▶ _TASK DIRECTIONS_
Please transcribe all of the records precisely.

++++ DATA TO EXAMINE

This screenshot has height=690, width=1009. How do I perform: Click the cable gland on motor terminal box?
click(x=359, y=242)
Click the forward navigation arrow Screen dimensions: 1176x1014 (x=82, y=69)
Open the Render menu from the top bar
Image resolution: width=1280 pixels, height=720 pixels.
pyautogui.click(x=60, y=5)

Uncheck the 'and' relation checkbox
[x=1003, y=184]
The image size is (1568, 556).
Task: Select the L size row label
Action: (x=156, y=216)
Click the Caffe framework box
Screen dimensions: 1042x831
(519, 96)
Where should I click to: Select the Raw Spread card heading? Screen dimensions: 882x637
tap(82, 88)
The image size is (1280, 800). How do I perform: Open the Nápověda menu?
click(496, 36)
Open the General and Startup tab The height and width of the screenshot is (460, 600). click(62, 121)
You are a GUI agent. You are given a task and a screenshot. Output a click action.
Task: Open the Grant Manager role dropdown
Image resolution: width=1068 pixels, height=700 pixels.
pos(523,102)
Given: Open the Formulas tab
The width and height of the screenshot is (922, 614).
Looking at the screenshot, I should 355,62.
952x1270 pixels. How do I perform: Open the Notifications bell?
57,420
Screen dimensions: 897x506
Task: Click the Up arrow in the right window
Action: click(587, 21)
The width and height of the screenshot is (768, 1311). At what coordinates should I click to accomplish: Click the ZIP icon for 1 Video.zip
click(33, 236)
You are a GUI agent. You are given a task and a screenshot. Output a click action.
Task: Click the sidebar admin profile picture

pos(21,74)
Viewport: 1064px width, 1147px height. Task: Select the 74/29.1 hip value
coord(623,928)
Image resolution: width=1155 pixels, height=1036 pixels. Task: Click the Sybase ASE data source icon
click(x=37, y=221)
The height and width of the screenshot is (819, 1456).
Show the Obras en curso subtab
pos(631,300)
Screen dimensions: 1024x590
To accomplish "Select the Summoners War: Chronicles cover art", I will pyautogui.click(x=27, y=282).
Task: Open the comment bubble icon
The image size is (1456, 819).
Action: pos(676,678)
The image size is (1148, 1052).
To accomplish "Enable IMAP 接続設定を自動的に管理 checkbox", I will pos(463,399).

++++++++

▶ _ANSWER FOR THIS EXERCISE_
This screenshot has height=690, width=1009. How do I perform: Click the cable gland on motor terminal box?
click(x=359, y=242)
Click the forward navigation arrow Screen dimensions: 1176x1014 (x=82, y=69)
Open the Render menu from the top bar
Image resolution: width=1280 pixels, height=720 pixels.
pyautogui.click(x=60, y=5)

Uncheck the 'and' relation checkbox
[x=1003, y=184]
The image size is (1568, 556).
Task: Select the L size row label
Action: (x=156, y=216)
Click the Caffe framework box
Screen dimensions: 1042x831
(519, 96)
Where should I click to: Select the Raw Spread card heading? Screen dimensions: 882x637
tap(82, 88)
The image size is (1280, 800). How do I perform: Open the Nápověda menu?
click(496, 36)
Open the General and Startup tab The height and width of the screenshot is (460, 600). click(62, 121)
You are a GUI agent. You are given a task and a screenshot. Output a click action.
Task: Open the Grant Manager role dropdown
Image resolution: width=1068 pixels, height=700 pixels.
pos(523,102)
Given: Open the Formulas tab
The width and height of the screenshot is (922, 614).
Looking at the screenshot, I should 355,62.
952x1270 pixels. How do I perform: Open the Notifications bell?
57,420
Screen dimensions: 897x506
Task: Click the Up arrow in the right window
Action: click(587, 21)
The width and height of the screenshot is (768, 1311). At what coordinates should I click to accomplish: Click the ZIP icon for 1 Video.zip
click(33, 236)
You are a GUI agent. You are given a task and a screenshot. Output a click action.
Task: Click the sidebar admin profile picture

pos(21,74)
Viewport: 1064px width, 1147px height. Task: Select the 74/29.1 hip value
coord(623,928)
Image resolution: width=1155 pixels, height=1036 pixels. Task: Click the Sybase ASE data source icon
click(x=37, y=221)
The height and width of the screenshot is (819, 1456).
Show the Obras en curso subtab
pos(631,300)
Screen dimensions: 1024x590
To accomplish "Select the Summoners War: Chronicles cover art", I will pyautogui.click(x=27, y=282).
Task: Open the comment bubble icon
The image size is (1456, 819).
Action: pos(676,678)
The image size is (1148, 1052).
To accomplish "Enable IMAP 接続設定を自動的に管理 checkbox", I will pos(463,399).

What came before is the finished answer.